The personal liability of the receivers
The Court did not consider the receivers had "personal liability" for the payment of GST:
- Section 58(1) of the GST Act provides that a receiver is personally liable for the payment of GST incurred during the receivership; this does not apply to a mortgagee sale made by a company not carrying on a taxable activity and therefore is not relevant in this case.
- Section 5(2) requires that goods shall be deemed to be sold by the first person (the mortgagor) if sold by a second person who can exercise the power to sell the property. The receivers were acting as agents of CMI and therefore could not be the person by whom the power to sell can be exercised as referred to in section 5(2).
- Section 17 requires that "the person selling the goods" file a return and pay GST. As agents for CMI, the receivers did not, themselves, sell the properties. Therefore, the receivers have no personal liability to pay the GST.
- Because section 51B only applies to Parts 3 and 6 of the GST Act, and not to section 58, CMI cannot be deemed to be a registered person for the purposes of section 58.
- CMI was never registered for GST and never conducted any taxable activity in its own right. The mortgagee sale was taxable activity of the mortgagor (the first person) under section 5(2), not CMI.
- Finally, because the receivers have an obligation to pay GST to the Commissioner under sections 5(2) and 17 of the GST Act and section 185 of the Property Law Act 2007, it is unnecessary to impose personal liability on the receivers. It would be unlikely that Parliament would intend liability under the GST Act to be implied.
The answer to the agreed issue
Simpson and Downes, as receivers of CMI, does not have "personal liability" for payment to the Commissioner of the GST payable by CMI.
However, the Court found that, while the agreed issue referred to the "personal liability" of the receivers in their capacity "as receivers" to account for the GST, in the view of the Court, the question is whether the receivers "as receivers" are obliged to account. The Court found that the receivers are obliged to account to the Commissioner for the GST received.

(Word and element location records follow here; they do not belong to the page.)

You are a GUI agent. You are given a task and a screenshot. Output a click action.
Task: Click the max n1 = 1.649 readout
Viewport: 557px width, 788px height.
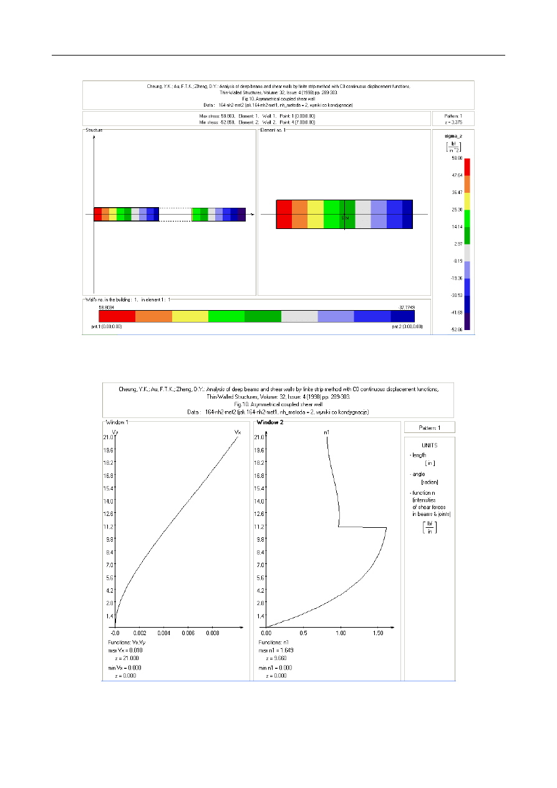coord(276,650)
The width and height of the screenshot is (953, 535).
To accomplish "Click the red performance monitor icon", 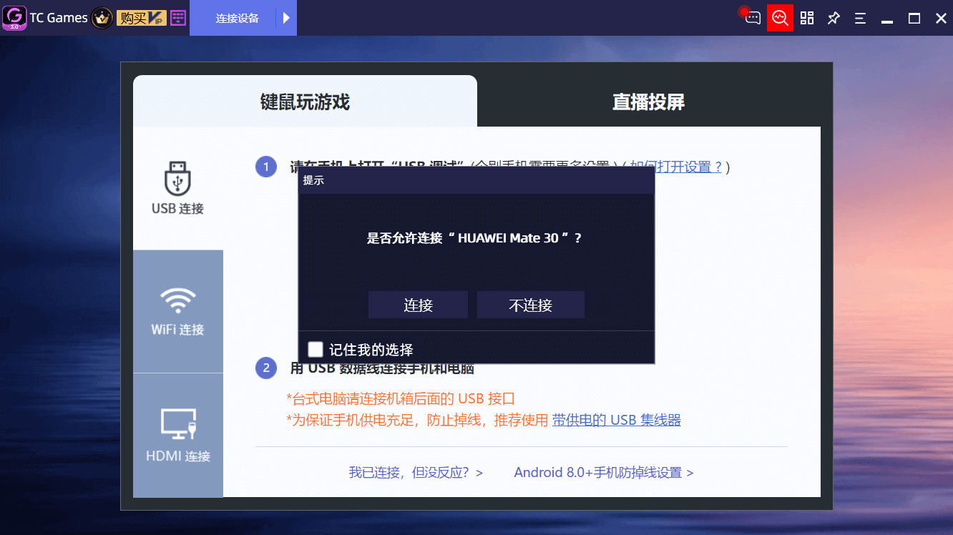I will click(x=780, y=18).
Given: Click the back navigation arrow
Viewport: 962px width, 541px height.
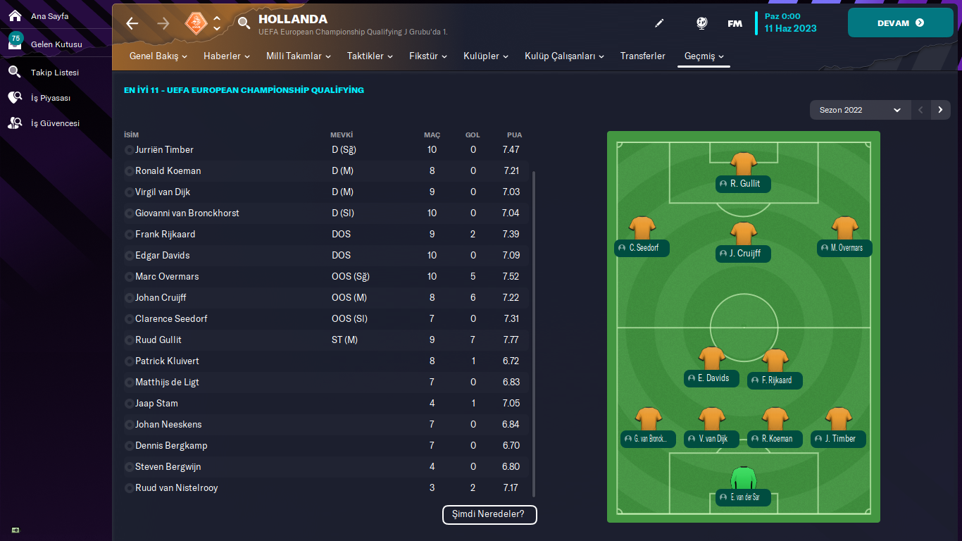Looking at the screenshot, I should (x=132, y=23).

The Court took a wide interpretation of section 34 of the Receiverships Act 1993, approached the issue as a matter of substance over form and gave a direction that Simpson and Downes, as receivers of CMI, is obliged to pay the GST received on the five mortgagee sales to the Commissioner.
1 Simpson and Downes v CIR HC Wellington CIV 2010-485-1860, 17 May 2011.
2 Commissioner of Inland Revenue v Edgewater Motel Ltd  1 NZLR 425 (CA); and  UKPC 44, (2004) NZTC 18,644.
3 Commissioner of Inland Revenue v Stiassny and Graham  NZCA 93.
4 Deputy Commissioner of Taxation v PM Developments Pty Ltd  FCA 1886.
5 Sargent v Customs and Excise Commissioners  1 WLR 235 (HC) and  1 WLR 821 (CA).